[Stored items]

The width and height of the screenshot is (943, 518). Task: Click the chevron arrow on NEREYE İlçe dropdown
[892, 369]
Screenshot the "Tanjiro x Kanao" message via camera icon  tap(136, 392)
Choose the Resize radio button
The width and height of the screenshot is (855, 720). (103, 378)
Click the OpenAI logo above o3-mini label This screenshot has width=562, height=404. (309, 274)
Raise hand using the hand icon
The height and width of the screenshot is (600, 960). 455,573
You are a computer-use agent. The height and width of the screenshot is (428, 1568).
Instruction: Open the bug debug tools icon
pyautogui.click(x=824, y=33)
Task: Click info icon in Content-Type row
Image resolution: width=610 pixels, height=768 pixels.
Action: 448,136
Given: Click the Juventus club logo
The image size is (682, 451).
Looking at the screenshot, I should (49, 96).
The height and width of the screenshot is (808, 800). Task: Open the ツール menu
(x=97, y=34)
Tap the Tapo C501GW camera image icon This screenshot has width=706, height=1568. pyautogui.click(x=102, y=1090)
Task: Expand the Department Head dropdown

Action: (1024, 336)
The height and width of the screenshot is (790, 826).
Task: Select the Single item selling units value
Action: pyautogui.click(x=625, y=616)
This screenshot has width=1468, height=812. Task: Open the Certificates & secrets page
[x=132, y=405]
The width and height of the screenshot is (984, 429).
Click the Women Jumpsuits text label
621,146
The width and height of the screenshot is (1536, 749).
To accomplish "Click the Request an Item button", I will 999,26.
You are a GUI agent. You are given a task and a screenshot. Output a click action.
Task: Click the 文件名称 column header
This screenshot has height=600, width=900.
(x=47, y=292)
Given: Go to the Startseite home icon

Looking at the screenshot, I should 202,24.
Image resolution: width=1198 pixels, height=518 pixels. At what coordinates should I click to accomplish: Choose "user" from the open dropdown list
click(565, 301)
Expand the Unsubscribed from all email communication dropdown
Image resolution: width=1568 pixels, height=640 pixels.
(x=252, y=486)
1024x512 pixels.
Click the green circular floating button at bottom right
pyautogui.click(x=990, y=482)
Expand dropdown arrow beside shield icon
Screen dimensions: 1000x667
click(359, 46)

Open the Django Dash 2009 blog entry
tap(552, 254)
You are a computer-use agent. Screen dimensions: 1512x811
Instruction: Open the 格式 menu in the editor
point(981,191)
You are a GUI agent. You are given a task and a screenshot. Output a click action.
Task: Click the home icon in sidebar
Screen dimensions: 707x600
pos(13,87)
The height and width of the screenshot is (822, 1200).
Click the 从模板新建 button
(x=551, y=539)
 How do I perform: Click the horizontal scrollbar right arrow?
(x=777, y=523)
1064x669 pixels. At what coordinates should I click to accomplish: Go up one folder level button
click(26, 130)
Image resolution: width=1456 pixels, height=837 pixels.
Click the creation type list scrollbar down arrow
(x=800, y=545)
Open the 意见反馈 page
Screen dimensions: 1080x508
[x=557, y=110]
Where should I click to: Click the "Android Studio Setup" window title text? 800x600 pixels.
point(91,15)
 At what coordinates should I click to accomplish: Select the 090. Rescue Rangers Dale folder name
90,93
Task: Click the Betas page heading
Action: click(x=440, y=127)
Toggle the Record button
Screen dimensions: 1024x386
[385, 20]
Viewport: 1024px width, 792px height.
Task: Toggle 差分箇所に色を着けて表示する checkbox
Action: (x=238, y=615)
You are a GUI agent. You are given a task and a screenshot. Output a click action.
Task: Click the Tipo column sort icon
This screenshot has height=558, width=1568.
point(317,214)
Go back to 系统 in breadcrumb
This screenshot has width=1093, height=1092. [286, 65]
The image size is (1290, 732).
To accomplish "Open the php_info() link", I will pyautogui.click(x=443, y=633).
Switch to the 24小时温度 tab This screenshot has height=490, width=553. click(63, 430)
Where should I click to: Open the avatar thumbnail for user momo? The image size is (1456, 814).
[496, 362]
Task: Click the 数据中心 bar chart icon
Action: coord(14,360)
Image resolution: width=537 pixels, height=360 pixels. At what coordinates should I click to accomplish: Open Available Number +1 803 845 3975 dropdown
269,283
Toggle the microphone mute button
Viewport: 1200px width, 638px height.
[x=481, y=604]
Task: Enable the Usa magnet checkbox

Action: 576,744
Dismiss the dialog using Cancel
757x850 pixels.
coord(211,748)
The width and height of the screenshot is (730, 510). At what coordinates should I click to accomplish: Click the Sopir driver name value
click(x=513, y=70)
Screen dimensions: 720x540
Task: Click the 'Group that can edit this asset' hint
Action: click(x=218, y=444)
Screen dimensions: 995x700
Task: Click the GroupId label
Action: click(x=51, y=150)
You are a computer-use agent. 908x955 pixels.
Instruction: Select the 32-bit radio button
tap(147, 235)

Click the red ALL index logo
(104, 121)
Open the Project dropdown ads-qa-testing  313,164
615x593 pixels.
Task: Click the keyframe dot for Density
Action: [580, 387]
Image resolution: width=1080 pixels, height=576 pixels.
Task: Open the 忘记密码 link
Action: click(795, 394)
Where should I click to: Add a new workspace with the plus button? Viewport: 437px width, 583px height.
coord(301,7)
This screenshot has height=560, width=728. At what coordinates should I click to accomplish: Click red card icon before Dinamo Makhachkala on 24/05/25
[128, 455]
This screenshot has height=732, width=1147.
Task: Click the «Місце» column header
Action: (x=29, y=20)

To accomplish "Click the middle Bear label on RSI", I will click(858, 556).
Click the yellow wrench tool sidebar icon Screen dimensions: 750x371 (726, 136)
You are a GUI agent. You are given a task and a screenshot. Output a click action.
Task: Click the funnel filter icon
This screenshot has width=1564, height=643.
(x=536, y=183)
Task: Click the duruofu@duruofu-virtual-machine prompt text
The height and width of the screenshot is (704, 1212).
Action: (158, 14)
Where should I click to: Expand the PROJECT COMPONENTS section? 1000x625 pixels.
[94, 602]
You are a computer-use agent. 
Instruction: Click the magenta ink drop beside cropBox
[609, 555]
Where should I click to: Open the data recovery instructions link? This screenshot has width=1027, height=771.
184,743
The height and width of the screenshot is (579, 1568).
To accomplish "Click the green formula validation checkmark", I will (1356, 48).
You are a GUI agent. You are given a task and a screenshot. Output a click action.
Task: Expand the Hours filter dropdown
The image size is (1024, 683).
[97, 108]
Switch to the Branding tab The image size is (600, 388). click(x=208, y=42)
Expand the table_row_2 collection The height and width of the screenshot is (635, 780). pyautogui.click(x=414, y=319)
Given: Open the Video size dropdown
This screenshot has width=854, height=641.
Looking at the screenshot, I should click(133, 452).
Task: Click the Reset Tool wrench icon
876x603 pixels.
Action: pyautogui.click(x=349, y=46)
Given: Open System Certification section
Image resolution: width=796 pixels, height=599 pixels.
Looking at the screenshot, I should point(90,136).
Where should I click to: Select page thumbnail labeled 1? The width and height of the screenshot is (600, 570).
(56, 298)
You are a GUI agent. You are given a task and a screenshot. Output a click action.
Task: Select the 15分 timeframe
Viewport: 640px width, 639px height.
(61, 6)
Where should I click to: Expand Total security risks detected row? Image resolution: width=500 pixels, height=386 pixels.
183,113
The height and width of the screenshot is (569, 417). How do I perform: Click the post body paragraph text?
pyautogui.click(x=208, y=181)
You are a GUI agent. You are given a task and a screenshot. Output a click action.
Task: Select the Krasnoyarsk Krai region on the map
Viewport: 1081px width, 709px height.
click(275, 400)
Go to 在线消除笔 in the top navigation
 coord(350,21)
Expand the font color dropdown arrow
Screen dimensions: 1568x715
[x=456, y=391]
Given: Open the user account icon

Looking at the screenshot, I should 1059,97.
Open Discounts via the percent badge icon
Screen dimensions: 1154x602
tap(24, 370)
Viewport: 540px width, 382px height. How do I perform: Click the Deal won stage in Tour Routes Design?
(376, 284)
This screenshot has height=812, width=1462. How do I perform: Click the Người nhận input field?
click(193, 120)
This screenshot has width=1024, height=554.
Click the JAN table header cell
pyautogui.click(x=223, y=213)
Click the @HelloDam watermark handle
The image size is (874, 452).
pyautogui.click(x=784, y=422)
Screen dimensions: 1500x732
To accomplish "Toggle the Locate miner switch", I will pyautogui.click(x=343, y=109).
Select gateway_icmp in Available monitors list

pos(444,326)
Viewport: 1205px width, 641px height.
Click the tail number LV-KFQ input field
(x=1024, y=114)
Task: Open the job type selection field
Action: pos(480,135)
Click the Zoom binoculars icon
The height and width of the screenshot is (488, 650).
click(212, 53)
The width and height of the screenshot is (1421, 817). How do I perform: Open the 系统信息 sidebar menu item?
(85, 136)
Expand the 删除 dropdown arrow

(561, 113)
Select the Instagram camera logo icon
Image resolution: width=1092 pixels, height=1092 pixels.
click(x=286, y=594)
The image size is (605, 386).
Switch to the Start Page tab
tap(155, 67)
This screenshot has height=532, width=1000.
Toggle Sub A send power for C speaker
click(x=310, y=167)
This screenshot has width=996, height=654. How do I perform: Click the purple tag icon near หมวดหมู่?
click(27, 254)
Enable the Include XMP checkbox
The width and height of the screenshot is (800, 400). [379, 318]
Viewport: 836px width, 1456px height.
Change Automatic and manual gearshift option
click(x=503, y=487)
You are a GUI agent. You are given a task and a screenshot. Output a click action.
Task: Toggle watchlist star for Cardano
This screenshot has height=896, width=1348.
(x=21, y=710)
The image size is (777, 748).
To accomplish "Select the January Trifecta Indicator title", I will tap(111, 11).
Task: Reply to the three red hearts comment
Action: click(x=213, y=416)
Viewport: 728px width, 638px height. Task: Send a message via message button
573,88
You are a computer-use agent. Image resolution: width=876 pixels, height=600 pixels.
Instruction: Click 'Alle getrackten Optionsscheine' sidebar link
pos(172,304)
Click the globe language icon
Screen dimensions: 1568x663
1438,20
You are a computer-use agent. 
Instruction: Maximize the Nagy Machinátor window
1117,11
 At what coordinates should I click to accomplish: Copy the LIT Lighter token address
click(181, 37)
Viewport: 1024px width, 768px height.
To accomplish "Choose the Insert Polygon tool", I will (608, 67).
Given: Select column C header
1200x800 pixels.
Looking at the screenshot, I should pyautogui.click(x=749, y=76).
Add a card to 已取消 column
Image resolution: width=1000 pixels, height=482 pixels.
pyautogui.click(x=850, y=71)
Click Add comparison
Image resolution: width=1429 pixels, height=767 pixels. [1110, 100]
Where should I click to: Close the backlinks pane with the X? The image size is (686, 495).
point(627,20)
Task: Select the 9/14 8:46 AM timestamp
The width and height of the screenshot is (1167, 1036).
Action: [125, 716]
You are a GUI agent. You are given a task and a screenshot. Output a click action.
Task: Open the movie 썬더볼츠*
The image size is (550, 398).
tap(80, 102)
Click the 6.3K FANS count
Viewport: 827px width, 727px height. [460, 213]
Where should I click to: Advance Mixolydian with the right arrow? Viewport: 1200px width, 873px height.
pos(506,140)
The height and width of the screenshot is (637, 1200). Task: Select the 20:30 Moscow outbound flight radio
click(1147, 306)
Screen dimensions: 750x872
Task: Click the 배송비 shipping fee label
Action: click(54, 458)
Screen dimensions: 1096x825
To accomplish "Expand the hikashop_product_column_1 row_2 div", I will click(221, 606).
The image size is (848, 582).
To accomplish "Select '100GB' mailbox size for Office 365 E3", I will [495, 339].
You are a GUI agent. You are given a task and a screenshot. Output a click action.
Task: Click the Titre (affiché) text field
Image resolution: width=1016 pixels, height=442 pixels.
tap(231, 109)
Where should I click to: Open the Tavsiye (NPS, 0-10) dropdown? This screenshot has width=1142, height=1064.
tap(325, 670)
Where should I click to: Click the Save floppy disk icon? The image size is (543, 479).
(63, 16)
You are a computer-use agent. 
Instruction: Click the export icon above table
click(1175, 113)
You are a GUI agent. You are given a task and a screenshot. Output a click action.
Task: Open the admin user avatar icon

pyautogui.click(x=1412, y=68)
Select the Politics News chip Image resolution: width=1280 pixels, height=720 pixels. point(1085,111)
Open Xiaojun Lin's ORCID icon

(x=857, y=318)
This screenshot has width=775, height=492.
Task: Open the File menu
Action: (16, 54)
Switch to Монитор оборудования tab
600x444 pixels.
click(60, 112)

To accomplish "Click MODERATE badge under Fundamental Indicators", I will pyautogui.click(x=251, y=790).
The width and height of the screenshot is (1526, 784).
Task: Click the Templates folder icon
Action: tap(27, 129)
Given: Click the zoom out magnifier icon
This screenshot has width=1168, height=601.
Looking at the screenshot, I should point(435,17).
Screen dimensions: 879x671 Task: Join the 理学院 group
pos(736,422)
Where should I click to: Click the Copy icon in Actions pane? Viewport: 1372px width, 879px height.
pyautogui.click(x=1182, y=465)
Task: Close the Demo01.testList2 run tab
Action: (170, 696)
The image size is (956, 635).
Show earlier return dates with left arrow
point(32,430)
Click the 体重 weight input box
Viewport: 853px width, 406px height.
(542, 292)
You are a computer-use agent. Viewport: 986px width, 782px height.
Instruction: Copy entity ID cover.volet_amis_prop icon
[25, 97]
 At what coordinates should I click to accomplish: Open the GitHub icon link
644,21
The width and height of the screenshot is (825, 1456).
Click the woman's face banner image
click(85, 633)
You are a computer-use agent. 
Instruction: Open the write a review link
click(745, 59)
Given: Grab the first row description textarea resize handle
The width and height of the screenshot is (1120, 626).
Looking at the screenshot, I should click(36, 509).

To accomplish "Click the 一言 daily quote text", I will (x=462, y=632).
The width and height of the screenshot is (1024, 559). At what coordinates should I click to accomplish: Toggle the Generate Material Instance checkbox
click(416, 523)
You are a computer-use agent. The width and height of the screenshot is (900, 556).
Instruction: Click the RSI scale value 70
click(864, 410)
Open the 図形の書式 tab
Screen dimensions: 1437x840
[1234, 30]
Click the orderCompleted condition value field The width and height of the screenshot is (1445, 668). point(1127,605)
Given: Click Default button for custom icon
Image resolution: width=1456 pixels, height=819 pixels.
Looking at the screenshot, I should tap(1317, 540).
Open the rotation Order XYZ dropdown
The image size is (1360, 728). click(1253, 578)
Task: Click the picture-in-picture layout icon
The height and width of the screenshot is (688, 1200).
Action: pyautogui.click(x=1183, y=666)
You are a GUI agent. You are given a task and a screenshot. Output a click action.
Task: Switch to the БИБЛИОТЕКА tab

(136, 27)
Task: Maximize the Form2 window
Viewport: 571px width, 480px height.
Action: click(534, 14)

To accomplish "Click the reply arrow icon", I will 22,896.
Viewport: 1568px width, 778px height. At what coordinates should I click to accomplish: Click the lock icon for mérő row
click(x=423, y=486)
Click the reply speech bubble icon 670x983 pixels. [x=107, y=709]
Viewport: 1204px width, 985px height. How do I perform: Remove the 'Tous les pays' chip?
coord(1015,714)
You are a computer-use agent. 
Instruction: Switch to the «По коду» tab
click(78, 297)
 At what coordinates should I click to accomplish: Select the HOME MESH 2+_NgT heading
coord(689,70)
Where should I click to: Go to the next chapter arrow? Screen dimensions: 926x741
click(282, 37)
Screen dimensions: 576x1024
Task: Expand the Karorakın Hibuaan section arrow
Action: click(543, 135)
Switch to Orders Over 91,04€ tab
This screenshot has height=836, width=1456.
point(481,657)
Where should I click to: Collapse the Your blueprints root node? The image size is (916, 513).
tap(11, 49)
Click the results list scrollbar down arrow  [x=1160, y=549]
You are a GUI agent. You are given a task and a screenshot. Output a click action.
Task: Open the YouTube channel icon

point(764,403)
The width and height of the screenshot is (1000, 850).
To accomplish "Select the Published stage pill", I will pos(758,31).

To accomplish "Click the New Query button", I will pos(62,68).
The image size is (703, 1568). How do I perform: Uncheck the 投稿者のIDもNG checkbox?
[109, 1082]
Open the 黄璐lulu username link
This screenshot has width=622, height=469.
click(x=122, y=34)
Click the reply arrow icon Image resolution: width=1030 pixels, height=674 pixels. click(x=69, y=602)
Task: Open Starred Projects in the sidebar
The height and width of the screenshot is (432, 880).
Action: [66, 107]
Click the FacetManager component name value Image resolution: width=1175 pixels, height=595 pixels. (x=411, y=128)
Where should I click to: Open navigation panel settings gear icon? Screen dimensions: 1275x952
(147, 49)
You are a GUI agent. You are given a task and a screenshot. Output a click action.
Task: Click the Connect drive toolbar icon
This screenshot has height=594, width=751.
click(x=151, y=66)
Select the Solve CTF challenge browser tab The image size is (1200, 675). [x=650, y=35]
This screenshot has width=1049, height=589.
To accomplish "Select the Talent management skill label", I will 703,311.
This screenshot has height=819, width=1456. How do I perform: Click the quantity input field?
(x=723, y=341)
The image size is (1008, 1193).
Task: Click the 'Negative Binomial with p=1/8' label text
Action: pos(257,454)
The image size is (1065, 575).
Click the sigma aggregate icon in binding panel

▶ _EXERCISE_
Count the lines above that contain "filter" and reply with the figure alone.

▶ _SOLUTION_
2